*** Opening AVAILABLE RECORDS ***
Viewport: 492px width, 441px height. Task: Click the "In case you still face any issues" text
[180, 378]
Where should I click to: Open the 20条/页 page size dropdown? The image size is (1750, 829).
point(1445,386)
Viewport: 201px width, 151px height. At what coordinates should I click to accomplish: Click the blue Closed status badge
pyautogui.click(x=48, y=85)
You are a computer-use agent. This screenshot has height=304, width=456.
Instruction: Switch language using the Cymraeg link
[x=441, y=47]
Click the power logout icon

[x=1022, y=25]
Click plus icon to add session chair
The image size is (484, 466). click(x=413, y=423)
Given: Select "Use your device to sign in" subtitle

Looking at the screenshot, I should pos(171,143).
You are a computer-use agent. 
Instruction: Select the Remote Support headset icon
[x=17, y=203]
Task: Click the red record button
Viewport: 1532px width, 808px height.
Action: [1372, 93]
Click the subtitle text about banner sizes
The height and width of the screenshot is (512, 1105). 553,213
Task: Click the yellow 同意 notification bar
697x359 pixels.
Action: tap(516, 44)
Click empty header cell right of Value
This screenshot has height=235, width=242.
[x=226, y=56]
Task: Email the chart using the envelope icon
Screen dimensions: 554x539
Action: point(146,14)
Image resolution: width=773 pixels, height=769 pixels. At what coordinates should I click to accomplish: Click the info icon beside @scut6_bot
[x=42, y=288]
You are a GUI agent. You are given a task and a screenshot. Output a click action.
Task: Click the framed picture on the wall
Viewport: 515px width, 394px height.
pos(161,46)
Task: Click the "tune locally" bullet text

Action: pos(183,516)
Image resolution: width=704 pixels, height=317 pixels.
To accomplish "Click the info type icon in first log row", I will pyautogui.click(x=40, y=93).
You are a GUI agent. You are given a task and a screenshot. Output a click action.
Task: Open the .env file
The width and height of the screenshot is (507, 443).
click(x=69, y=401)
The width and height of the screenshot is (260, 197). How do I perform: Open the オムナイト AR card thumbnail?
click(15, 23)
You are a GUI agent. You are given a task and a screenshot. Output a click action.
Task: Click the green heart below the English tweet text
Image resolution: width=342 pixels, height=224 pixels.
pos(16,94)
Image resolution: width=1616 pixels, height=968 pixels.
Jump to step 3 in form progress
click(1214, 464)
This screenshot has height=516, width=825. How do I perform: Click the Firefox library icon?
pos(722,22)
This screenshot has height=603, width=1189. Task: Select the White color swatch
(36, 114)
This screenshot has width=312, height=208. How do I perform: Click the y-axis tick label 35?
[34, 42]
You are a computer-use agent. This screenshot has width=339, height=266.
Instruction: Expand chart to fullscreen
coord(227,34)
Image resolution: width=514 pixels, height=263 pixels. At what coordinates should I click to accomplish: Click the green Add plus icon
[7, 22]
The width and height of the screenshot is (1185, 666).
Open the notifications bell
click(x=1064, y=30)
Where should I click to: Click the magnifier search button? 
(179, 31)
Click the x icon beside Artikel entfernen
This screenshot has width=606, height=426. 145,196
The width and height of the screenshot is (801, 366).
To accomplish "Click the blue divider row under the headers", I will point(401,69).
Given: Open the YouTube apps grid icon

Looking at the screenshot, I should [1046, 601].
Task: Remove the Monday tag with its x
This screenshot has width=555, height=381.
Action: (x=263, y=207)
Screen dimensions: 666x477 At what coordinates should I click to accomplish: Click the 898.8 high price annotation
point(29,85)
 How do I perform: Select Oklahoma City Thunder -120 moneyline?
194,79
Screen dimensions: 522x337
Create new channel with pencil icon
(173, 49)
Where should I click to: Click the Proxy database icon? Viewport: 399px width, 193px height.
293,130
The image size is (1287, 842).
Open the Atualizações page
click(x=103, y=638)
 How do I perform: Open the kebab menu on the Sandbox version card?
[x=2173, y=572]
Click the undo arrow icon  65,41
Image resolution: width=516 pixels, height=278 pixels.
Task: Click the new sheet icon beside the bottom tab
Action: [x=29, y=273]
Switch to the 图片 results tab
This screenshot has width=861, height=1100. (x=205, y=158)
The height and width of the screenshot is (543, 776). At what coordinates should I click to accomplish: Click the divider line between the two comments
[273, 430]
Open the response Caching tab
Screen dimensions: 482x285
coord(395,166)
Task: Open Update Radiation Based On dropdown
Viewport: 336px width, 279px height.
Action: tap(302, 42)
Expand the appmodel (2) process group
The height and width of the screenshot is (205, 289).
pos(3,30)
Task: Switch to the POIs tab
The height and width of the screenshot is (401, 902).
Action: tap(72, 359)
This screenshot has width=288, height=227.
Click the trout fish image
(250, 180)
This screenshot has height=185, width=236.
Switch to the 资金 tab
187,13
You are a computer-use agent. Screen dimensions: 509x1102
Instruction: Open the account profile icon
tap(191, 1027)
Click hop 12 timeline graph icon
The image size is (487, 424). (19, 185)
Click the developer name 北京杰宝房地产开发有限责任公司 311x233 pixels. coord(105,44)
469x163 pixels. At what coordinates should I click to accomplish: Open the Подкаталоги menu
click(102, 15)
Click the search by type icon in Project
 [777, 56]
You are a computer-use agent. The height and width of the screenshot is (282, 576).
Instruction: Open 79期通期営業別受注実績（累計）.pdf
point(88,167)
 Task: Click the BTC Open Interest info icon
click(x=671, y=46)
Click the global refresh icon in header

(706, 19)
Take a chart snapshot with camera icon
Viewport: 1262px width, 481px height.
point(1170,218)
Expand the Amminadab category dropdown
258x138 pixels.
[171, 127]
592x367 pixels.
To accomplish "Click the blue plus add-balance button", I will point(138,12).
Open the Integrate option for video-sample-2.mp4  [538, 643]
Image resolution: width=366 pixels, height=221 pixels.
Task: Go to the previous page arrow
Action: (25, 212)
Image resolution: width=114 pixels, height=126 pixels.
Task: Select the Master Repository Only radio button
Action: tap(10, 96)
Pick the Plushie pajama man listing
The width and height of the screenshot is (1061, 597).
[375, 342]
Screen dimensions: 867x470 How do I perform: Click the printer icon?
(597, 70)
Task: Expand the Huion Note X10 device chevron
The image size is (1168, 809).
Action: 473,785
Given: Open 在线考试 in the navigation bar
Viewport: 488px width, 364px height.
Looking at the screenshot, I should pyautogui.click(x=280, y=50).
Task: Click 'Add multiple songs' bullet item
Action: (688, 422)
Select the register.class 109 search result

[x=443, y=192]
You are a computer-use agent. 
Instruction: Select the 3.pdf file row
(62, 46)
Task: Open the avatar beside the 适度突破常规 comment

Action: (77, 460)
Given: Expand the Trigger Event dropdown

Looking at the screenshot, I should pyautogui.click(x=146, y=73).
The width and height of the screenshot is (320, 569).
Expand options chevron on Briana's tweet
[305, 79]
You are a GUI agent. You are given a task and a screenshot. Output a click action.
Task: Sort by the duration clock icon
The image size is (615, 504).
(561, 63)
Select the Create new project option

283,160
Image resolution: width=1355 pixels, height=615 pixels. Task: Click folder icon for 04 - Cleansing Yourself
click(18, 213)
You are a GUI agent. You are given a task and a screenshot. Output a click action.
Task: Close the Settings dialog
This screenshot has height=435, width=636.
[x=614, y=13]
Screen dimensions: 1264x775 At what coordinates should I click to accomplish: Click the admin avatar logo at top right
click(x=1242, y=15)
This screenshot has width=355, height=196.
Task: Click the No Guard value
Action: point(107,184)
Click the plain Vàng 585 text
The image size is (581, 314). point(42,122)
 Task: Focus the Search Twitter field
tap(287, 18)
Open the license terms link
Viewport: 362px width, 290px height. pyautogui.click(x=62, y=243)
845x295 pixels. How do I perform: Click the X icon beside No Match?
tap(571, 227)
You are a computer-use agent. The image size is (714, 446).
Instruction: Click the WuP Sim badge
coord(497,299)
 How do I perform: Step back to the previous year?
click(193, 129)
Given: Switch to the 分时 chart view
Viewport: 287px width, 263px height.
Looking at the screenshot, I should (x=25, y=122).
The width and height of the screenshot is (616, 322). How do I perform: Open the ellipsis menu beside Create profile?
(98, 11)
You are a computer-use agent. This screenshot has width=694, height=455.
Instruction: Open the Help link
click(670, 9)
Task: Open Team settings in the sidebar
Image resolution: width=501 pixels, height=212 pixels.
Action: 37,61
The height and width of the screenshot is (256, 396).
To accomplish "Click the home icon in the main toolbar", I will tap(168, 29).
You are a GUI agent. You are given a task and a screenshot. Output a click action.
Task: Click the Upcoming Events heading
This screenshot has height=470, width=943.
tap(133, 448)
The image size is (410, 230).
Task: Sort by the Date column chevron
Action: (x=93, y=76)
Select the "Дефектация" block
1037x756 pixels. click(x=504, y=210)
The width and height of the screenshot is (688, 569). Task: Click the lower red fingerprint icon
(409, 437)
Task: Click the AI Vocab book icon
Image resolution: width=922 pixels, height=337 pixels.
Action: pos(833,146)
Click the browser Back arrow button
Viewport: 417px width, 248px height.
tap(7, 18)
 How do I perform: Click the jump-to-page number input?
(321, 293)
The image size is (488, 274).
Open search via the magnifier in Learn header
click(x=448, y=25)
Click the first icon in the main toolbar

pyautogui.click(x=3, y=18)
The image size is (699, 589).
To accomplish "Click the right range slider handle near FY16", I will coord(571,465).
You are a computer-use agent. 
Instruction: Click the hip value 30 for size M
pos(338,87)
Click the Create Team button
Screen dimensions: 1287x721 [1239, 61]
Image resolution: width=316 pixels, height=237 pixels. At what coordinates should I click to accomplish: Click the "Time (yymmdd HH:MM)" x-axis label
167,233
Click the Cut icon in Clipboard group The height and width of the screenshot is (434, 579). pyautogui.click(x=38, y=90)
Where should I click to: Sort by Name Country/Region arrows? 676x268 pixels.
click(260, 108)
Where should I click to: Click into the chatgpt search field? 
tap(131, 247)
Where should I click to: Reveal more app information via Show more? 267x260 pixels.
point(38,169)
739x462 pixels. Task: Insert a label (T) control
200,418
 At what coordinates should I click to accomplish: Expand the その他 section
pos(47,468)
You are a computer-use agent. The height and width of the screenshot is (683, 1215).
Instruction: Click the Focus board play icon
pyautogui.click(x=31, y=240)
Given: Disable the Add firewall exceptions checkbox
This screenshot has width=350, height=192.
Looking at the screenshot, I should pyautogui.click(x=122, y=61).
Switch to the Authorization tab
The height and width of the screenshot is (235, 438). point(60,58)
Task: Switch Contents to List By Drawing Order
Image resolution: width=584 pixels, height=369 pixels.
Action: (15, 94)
*** Closing AVAILABLE RECORDS ***
Everything from the line containing "Switch to the 资金 tab" through the line containing "Pick the Plushie pajama man listing" in the material above should be retyped exactly, both ends included, and nothing more.

Switch to the 资金 tab
187,13
You are a computer-use agent. Screen dimensions: 509x1102
Instruction: Open the account profile icon
tap(191, 1027)
Click hop 12 timeline graph icon
The image size is (487, 424). (19, 185)
Click the developer name 北京杰宝房地产开发有限责任公司 311x233 pixels. coord(105,44)
469x163 pixels. At what coordinates should I click to accomplish: Open the Подкаталоги menu
click(102, 15)
Click the search by type icon in Project
 [777, 56]
You are a computer-use agent. The height and width of the screenshot is (282, 576).
Instruction: Open 79期通期営業別受注実績（累計）.pdf
point(88,167)
 Task: Click the BTC Open Interest info icon
click(x=671, y=46)
Click the global refresh icon in header

(706, 19)
Take a chart snapshot with camera icon
Viewport: 1262px width, 481px height.
point(1170,218)
Expand the Amminadab category dropdown
258x138 pixels.
[171, 127]
592x367 pixels.
To accomplish "Click the blue plus add-balance button", I will point(138,12).
Open the Integrate option for video-sample-2.mp4  [538, 643]
Image resolution: width=366 pixels, height=221 pixels.
Task: Go to the previous page arrow
Action: (25, 212)
Image resolution: width=114 pixels, height=126 pixels.
Task: Select the Master Repository Only radio button
Action: tap(10, 96)
Pick the Plushie pajama man listing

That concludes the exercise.